Key Implementation Points

  1. Context Management Control:
    • Automatic (default): Set enableContextManagement: true for automatic context management after each add
    • Manual: Set enableContextManagement: false and call manageContext(sessionId) manually
  2. Two Customization Approaches:
    • Simple: Pass summarizer function in config when creating BaseMemory
    • Advanced: Extend BaseMemory class for full customization
  3. Custom Summarizer: Provide config.summarizer function that takes events and returns StructuredSummary
  4. Override compactEvent(): Implement custom logic for reversible compaction of individual events
  5. Override Storage Methods (optional): Define storeSummary() and clearSummarizedEvents() for custom storage
  6. Preserve Metadata: Store compaction metadata in event.state.__compaction__
Automatic vs Manual: By default, both InMemoryMemory and TDAIMemory automatically trigger context management after adding events. Set enableContextManagement: false if you prefer to control when context management occurs, then call manageContext(sessionId) manually when needed.

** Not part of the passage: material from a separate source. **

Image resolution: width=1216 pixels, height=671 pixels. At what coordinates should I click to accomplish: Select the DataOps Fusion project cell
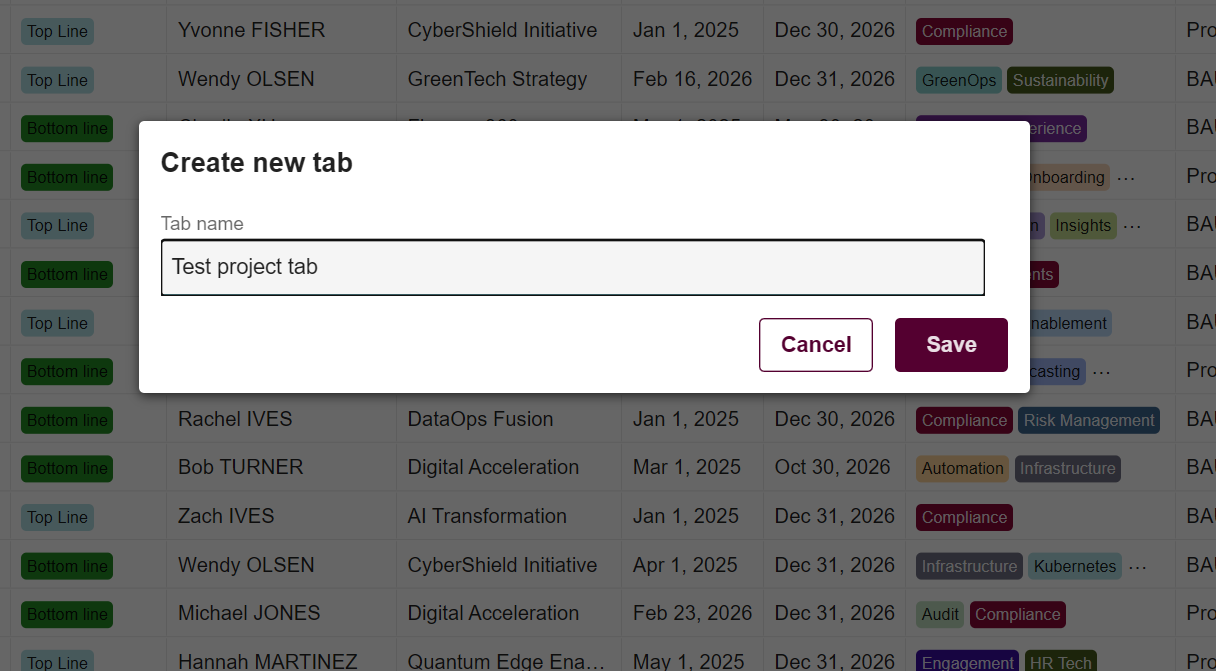[x=480, y=419]
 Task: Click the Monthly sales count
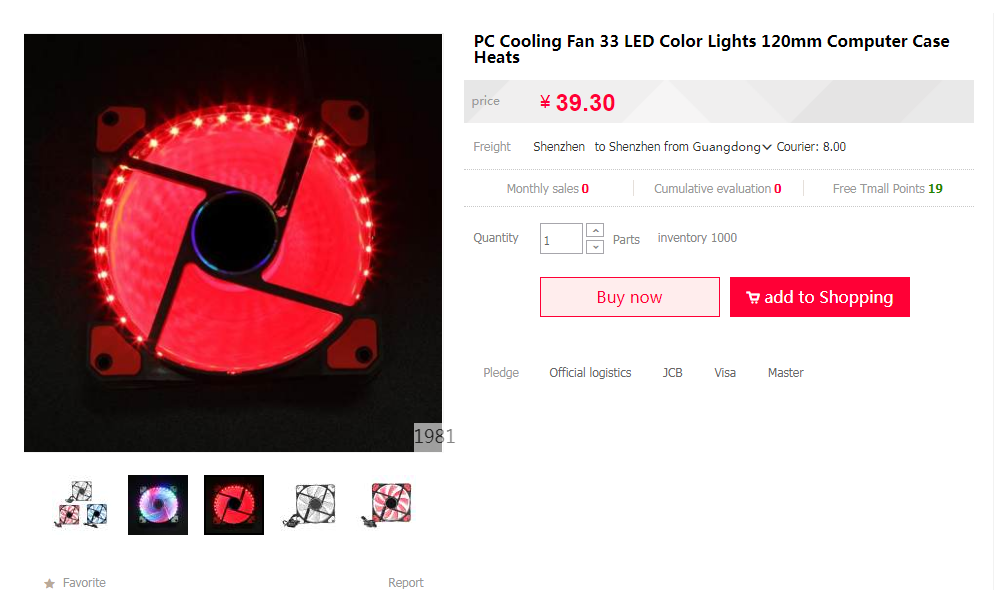point(585,188)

Real-World Example: Long Debugging Session

Here’s how context engineering works in a real debugging session that spans 200+ messages:
# Initial problem (Normal Operation - Tier 1)
await memory.add({
    'message': {
        'role': 'user',
        'content': 'Our production database is timing out after 30 seconds, affecting 1200 users'
    },
    'state': {
        'issue': 'db_timeout',
        'severity': 'critical',
        'environment': 'production'
    }
})

# After 50 messages, context reaches 120K tokens
# 🟡 System automatically triggers Tier 2 (Compaction)
compacted_event = {
    'message': {'content': '[COMPACTED: Database timeout issue report]'},
    'state': {
        'issue': 'db_timeout',
        'severity': 'critical',
        '__compaction__': {
            'original_content': 'Our production database is timing out after 30 seconds...',
            'tokens_saved': 23,
            'compacted_at': '2024-01-15T10:30:00Z'
        }
    }
}

# After 200 messages, context reaches 142.5K tokens
# 🔴 System triggers Tier 3 (Structured Summarization)
summary = {
    'modified_files': ['database.py', 'user_service.py', 'auth_middleware.py'],
    'user_goal': 'Fix database connection timeout in production',
    'last_step': 'Updated connection pool configuration',
    'key_decisions': [
        'Increased pool size from 10 to 50',
        'Added connection retry logic',
        'Implemented circuit breaker pattern'
    ],
    'critical_context': {
        'error_pattern': 'Connection timeout after 30s',
        'environment': 'production',
        'affected_users': 1200,
        'urgency': 'critical'
    }
}
Result: The conversation can continue indefinitely while maintaining:
  • Performance: Response times remain fast
  • Context: Critical debugging information preserved
  • Cost: Token usage reduced by 70-80%
  • Quality: Recent context maintains conversation flow

Key Benefits

Context engineering solves the fundamental challenge of maintaining conversation quality as contexts grow:

🚀 Unlimited Conversation Length

  • No practical limits on conversation duration
  • Conversations can span hundreds or thousands of messages
  • System automatically manages context without manual intervention

📈 Maintained Performance

  • Response times remain fast even in long conversations
  • Quality doesn’t degrade as context fills up
  • Attention remains focused on relevant information

🧠 Information Preservation

  • Reversible compaction: Full recovery of compressed content
  • Structured summaries: Key insights preserved in organized format
  • Recent context: Always maintains conversation flow

💰 Cost Efficiency

  • Dramatic reduction in token usage (70-80% savings typical)
  • Lower API costs for long conversations
  • Efficient resource utilization

🔧 Zero Configuration

  • Works out of the box with sensible defaults
  • Automatic triggers based on configurable thresholds
  • Progressive strategy optimizes for information preservation
The key insight from Manus’s research: Not all context degradation is equal. By applying the right strategy at the right time (reversible compaction before irreversible summarization), we maintain conversation coherence while managing resource constraints effectively.